======== Tekst

Złowieszczy sygnał z amerykańskiego rynku akcji. 'Omen Hindenburga’. Podwójny szczyt?

6 miesięcy temu

Giełda jest zmienna i reaguje na napływające z gospodarki USA dane w zależności od nastrojów. Byki niezmiennie powtarzają, iż gospodarka jest mocna, a AI oferuje niezbadane meandry wzrostowego potencjału dla amerykańskiej giełdy. Pesymiści podważają ten scenariusz nieustannie mówiąc, iż dekady rekordowego zaciągania długów nie pozostaną bez wpływu na notowania firm, a konsumenci w rzeczywistości nie są tak mocni, jak sugerują dane. W ostatnim czasie rynki kilkukrotnie zarejestrowały omem Hindeburga. Pojawiał się w lutym, w marcu, a teraz złowieszczy sygnał na NYSE 'odebrano’ 22 maja. Czym jest i czy tym razem zapowiada korektę? A może krach? Poprzedni Hindenburg Omen 'nie wypalił’. A może był to zignorowany sygnał ostrzegawczy dla globalnych rynków?

Wykres notowań indeksu S&P 500. Byki próbują bronić wzrostowego scenariusza i nie dają się przestraszyć potencjalnie 'podwójnym szczytem’. Źródło: Bloomberg

Czym jest Hindenburg Omen?

================

● **Co należy zrobić**: Przepisz bez zmian fragment tekstu o omenie Hindenburga, od słów „6 miesięcy temu” do słów „dla globalnych rynków?” włącznie. Dane nie mają żadnego związku z powyższym tekstem.

======== Przekazane dane

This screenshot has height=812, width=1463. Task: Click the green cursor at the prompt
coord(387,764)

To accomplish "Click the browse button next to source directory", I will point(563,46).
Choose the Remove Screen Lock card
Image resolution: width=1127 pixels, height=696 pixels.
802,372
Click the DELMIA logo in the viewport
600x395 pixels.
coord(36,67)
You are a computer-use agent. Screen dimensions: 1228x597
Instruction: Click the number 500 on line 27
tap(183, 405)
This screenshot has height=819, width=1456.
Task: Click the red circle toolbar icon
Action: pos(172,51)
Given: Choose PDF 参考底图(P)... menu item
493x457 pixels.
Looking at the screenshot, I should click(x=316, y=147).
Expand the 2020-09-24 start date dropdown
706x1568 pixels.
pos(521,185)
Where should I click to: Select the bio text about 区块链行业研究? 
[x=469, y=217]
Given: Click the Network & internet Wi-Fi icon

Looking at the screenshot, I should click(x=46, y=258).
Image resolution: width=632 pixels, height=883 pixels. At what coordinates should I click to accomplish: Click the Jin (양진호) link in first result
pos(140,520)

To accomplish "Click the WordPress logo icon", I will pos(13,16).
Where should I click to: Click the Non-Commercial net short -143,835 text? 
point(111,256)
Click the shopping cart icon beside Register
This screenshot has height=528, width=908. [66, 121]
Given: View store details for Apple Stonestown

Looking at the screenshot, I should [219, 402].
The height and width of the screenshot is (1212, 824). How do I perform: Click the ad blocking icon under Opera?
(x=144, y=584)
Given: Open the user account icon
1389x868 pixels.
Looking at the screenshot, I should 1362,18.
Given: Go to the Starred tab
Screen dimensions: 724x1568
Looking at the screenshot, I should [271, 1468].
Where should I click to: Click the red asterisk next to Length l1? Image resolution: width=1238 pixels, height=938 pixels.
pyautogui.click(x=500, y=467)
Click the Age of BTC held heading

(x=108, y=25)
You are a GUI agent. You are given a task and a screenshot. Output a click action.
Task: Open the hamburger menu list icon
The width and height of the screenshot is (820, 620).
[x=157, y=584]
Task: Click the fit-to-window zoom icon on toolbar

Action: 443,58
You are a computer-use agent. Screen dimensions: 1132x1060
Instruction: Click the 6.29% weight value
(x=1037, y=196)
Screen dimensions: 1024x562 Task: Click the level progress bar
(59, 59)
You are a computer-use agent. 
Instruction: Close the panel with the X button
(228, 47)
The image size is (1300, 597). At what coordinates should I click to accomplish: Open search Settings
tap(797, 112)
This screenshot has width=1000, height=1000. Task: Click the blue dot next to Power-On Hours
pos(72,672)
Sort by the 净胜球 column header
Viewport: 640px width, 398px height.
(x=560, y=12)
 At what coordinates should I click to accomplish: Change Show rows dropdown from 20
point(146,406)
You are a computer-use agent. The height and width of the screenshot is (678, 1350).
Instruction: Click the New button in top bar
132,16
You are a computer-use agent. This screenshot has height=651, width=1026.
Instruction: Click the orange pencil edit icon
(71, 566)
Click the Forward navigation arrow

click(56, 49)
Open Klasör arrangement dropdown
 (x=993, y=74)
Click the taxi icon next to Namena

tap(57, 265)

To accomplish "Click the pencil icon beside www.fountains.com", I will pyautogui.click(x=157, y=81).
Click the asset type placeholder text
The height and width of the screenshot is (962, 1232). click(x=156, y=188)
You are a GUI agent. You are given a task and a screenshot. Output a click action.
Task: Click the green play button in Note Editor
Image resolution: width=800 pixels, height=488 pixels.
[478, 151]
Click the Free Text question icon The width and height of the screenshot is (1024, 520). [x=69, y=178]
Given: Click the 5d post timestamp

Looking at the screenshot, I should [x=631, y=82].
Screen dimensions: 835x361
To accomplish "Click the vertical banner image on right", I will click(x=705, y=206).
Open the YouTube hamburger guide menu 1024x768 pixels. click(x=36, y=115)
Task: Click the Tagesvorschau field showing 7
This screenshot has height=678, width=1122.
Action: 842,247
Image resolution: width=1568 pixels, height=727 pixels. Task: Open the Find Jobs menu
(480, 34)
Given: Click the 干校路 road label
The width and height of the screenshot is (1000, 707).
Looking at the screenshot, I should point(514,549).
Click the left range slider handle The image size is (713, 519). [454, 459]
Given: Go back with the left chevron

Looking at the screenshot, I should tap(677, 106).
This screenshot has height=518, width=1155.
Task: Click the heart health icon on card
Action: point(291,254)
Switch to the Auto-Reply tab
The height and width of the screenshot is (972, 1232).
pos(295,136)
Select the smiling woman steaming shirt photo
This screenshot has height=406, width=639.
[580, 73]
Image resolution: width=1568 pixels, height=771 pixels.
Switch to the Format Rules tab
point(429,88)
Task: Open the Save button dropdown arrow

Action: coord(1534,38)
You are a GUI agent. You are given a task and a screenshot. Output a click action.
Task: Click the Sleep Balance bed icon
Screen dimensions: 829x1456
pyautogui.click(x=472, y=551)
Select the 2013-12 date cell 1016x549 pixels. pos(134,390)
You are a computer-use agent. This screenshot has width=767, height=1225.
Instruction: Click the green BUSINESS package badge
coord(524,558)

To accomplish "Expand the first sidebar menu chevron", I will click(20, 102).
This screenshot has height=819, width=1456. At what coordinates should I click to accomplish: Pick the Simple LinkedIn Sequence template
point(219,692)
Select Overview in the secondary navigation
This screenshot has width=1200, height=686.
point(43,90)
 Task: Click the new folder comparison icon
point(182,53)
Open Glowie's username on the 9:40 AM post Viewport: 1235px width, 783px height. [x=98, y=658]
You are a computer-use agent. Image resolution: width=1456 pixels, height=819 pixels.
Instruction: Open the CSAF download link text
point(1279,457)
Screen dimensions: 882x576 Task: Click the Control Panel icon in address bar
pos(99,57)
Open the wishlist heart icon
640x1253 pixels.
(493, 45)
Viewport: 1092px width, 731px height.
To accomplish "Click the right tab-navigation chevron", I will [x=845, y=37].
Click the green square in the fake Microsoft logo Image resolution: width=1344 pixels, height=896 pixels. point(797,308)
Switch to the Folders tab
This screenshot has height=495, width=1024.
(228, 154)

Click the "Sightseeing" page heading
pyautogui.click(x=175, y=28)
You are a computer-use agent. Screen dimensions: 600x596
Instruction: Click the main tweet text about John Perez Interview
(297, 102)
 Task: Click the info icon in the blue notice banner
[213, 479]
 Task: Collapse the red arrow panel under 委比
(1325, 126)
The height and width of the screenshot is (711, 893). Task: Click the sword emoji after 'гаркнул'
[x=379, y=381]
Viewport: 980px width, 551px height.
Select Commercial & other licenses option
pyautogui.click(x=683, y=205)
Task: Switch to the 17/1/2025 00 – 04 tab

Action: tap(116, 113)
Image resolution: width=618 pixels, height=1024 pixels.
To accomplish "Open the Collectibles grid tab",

================

● **Rozwiązanie**:
6 miesięcy temu

Giełda jest zmienna i reaguje na napływające z gospodarki USA dane w zależności od nastrojów. Byki niezmiennie powtarzają, iż gospodarka jest mocna, a AI oferuje niezbadane meandry wzrostowego potencjału dla amerykańskiej giełdy. Pesymiści podważają ten scenariusz nieustannie mówiąc, iż dekady rekordowego zaciągania długów nie pozostaną bez wpływu na notowania firm, a konsumenci w rzeczywistości nie są tak mocni, jak sugerują dane. W ostatnim czasie rynki kilkukrotnie zarejestrowały omem Hindeburga. Pojawiał się w lutym, w marcu, a teraz złowieszczy sygnał na NYSE 'odebrano’ 22 maja. Czym jest i czy tym razem zapowiada korektę? A może krach? Poprzedni Hindenburg Omen 'nie wypalił’. A może był to zignorowany sygnał ostrzegawczy dla globalnych rynków?